The U.S. Department of Justice showed an email from Steve Jobs as evidence that Apple pushed publishers into forcing Amazon to move to an agency pricing model as part of its plan to artificially raise book prices. The message in question, however, was a draft that turned out to be very different from the final version he sent to Senior Vice President of Software and Services Eddy Cue.

DOJ: Email shows intent to control ebook prices. Apple: Nope.DOJ: Email shows intent to control ebook prices. Apple: Nope.

In reference to the move to an agency model where publishers set book prices instead of retailers, the draft version of the email from Mr. Jobs stated, "I can live with this as long as they move Amazon to the agent model too for new releases for the first year. If not, I'm not sure we can be competitive."

That line, according to the DOJ, backs up its argument that Apple was actively working to help manipulate the ebook price market with publishers, according to AllThingsD. The problem with that argument is that the message was never sent, and Apple went so far as to submit evidence showing as much.

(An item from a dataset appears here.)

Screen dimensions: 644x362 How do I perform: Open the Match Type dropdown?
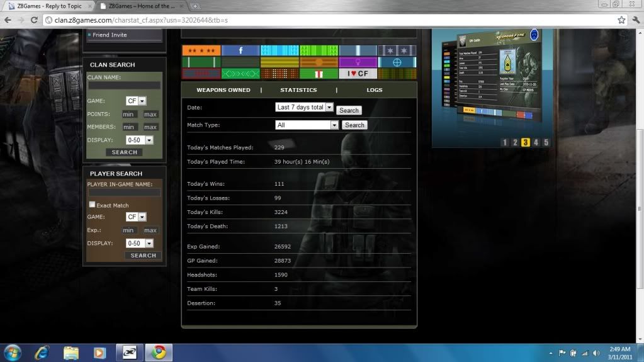(x=307, y=125)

The email that Mr. Jobs actually sent to Mr. Cue told a different story:

I can live with this as long as they also agree to the other thing you told me you can get: The retail price they will set for any book will be the LOWER of the applicable 'iTunes' price below OR the lowest wholesale price they offer the book at to anyone else, with our wholesale price being 70% of such price. For example, normally our retail price for a $26 book will be $12.99 and we will pay 70% of that, or $9.10. However, if they offer the same book to Amazon for a wholesale price of, say $12.50, then our retail price for the same book shall be set at $12.50 and we will pay 70% of that price for the book.

Apple, along with Penguin, MacMillan Simon & Schuster, HarperCollins, and Hachette Book Group were all accused of working together to push ebook prices higher by forcing retailers into using what's called an agency pricing model where publishers set book prices instead of stores. All of the publishers eventually settled out of court instead of taking their chances at trial, while Apple has held strong that it did nothing wrong and is the only company from the original case that's fighting the DOJ in court.

The DOJ had hoped to bolster its case against Apple with the apparently damning email, and could still say it shows the company's intent even though it wasn't ever sent. With the actual message in evidence now, too, the agency may have a more difficult time using it to help make their case, especially since Penguin CEO David Shanks backed up Apple's claims when he testified last week.

Mr. Cue is scheduled to take the stand on Thursday where the DOJ will likely focus on establishing him as the point man for Apple's grand plan to control ebook prices. Apple will continue to assert that it wasn't interested in the types of deals publishers had with other retailers and instead only wanted to ensure that it was able to offer competitive prices through its iBookstore.